[Opening RECORDED INFORMATION section]

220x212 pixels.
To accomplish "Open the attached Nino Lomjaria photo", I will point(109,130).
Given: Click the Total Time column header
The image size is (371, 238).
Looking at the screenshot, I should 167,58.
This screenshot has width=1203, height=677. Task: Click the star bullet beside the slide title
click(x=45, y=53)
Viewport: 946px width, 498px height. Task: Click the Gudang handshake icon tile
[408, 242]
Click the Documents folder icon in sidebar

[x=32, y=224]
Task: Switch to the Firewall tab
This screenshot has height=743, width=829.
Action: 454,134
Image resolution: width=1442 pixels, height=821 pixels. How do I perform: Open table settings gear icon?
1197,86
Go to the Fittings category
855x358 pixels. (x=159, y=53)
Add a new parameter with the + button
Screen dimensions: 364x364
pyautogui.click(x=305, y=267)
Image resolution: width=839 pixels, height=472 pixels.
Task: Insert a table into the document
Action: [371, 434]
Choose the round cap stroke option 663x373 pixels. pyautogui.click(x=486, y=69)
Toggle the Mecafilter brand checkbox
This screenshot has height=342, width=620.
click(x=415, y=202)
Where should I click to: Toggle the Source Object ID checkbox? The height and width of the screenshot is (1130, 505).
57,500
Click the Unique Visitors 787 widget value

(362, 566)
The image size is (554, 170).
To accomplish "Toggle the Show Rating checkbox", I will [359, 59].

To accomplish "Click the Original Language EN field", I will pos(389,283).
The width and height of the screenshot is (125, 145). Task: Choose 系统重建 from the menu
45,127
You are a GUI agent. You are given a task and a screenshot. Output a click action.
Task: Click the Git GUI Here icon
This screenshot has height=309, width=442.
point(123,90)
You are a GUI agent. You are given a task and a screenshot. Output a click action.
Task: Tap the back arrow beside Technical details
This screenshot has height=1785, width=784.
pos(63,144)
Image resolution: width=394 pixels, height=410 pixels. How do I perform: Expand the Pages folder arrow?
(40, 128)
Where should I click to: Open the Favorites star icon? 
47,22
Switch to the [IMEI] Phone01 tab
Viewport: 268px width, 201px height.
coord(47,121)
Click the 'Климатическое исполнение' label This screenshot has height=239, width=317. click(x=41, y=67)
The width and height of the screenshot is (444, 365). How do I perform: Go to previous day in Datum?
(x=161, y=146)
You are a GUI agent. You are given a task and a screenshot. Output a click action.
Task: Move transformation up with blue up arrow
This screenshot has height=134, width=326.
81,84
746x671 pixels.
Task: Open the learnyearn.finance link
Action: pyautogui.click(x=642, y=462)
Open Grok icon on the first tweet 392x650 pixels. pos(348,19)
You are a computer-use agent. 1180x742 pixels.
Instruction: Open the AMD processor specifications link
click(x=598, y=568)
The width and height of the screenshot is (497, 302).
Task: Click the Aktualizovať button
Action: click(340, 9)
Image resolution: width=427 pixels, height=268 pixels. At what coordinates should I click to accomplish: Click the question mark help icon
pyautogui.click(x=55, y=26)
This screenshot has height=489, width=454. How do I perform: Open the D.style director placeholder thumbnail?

[Closing RECORDED INFORMATION section]

## ASSIGNMENT
Please return every line of the records above that contains the word "with".

## ANSWER TO THIS TASK
Add a new parameter with the + button
Task: Move transformation up with blue up arrow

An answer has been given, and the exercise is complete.